Davis Timothy M E, Colman Peter G, Hespe Charlotte, Heywood Sarah E, d'Emden Michael
Medical School, University of Western Australia, and Fremantle Hospital, Fremantle, Western Australia, Australia.
Department of Diabetes and Endocrinology, Royal Melbourne Hospital, University of Melbourne, Melbourne, Victoria, Australia.
Intern Med J. 2023 Oct;53(10):1796-1805. doi: 10.1111/imj.15929. Epub 2022 Oct 3.
Type 2 diabetes (T2D) is a well-recognised cardiovascular disease (CVD) risk factor, and recent guidelines for the management of T2D include consideration of CVD risk.
To assess whether contemporary clinical management of Australians with T2D is in accord with recent national and international guidelines.
This Australia-specific analysis of the CAPTURE study, a non-interventional, cross-sectional study included adults diagnosed with T2D ≥180 days prior to providing informed consent and visiting primary or specialist care. Main outcome measures were the use of blood glucose-lowering medications (BGLMs), BGLMs with proven cardiovascular benefits and other CVD medications, stratified by CVD status and care setting.

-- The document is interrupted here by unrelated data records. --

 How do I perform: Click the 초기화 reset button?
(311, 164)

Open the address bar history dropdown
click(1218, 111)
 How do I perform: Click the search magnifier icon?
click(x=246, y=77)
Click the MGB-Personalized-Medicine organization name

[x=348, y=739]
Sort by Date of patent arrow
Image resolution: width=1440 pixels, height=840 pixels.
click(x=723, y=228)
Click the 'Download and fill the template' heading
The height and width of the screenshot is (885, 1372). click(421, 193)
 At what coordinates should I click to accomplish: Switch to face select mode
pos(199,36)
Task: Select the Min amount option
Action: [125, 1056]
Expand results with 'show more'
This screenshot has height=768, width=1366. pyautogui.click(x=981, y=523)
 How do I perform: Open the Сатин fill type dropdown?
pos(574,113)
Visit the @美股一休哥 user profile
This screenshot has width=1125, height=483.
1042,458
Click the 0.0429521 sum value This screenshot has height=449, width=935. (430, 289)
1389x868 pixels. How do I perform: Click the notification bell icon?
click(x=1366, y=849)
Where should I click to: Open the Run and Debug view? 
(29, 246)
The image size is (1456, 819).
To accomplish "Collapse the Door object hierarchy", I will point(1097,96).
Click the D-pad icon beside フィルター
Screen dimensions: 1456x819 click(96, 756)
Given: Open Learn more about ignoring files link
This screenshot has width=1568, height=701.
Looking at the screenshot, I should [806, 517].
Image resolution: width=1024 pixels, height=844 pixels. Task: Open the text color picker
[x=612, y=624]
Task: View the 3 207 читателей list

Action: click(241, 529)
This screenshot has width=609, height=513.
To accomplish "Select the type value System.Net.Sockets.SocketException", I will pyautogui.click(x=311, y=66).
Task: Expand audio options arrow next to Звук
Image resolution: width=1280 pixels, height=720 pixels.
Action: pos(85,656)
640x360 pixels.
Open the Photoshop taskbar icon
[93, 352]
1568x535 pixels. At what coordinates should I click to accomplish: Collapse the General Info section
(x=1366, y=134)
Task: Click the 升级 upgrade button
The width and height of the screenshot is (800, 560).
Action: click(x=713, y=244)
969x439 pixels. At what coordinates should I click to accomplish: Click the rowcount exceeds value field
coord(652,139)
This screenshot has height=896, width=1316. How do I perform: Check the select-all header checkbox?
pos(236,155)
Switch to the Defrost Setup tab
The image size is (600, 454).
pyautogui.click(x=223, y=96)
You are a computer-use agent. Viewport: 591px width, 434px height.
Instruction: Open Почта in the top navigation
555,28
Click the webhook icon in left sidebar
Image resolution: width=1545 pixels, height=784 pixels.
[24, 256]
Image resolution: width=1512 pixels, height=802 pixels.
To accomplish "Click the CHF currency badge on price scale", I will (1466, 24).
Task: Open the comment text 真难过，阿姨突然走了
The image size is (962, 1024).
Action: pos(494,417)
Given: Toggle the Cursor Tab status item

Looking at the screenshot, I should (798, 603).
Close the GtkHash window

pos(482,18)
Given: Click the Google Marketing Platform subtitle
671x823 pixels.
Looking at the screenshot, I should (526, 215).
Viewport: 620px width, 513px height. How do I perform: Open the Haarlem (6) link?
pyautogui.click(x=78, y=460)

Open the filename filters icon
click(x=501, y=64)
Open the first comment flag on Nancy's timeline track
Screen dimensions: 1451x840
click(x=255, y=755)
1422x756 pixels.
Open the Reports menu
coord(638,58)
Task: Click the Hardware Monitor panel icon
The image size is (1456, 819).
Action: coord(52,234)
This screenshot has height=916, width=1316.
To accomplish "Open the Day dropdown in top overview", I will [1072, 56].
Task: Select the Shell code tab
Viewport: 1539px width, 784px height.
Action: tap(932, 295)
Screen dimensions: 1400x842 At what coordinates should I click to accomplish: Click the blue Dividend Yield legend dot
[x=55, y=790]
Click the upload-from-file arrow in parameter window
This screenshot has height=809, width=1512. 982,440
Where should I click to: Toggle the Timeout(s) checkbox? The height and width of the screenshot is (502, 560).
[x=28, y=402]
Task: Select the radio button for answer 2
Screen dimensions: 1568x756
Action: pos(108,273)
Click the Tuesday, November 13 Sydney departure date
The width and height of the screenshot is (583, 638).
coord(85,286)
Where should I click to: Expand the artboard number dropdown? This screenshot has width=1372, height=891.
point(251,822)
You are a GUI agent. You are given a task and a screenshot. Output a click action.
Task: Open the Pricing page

Of 824 Australian participants in the CAPTURE sample, 332 (40.3%) had CVD. Oral BGLMs were used by 83.9% of all participants, most commonly metformin (76.0%), dipeptidyl peptidase-4 inhibitors (28.8%), sodium-glucose cotransporter-2 inhibitors (SGLT2is; 21.8%) and sulfonylureas (21.7%). Insulin was used by 29.2% of participants. BGLMs with proven CV benefit were used by 22.6%; glucagon-like peptide-1 receptor agonists (GLP-1 RAs) were less commonly used than SGLT2is in all CVD groups, but these drug classes were more often prescribed in specialist than primary care (SGLT2is 25.4 vs 20.7%, GLP-1 RAs 3.2 vs 0.8% respectively). Use of non-BGLMs for CVD risk reduction appeared consistent with guidelines.
Use of BGLMs with CVD benefits appears low in Australia, irrespective of CVD status. This likely reflects the delay in translation of clinical evidence into contemporary care and prescribing restrictions.
2型糖尿病(T2D)是一种公认的心血管疾病(CVD)风险因素,近期的T2D管理指南包括对CVD风险的考量。
评估澳大利亚T2D患者的当代临床管理是否符合近期的国家和国际指南。
这项针对澳大利亚的CAPTURE研究分析是一项非干预性横断面研究,纳入了在提供知情同意并就诊于初级或专科护理机构前已被诊断为T2D≥180天的成年人。主要结局指标是使用降糖药物(BGLMs)、具有已证实心血管益处的BGLMs和其他CVD药物,按CVD状态和护理机构分层。
在CAPTURE样本的824名澳大利亚参与者中,332名(40.3%)患有CVD。所有参与者中有83.9%使用口服BGLMs,最常用的是二甲双胍(76.0%)、二肽基肽酶-4抑制剂(28.8%)、钠-葡萄糖协同转运蛋白-2抑制剂(SGLT2is;21.8%)和磺脲类药物(21.7%)。29.2%的参与者使用胰岛素。具有已证实心血管益处的BGLMs使用率为22.6%;在所有CVD组中,胰高血糖素样肽-1受体激动剂(GLP-1 RAs)的使用频率低于SGLT2is,但这些药物类别在专科护理中比在初级护理中更常被处方(SGLT2is分别为25.4%对20.7%,GLP-1 RAs分别为3.2%对0.8%)。使用非BGLMs降低CVD风险的情况似乎符合指南。
在澳大利亚,无论CVD状态如何,具有CVD益处的BGLMs使用率似乎都很低。这可能反映了临床证据转化为当代护理的延迟以及处方限制。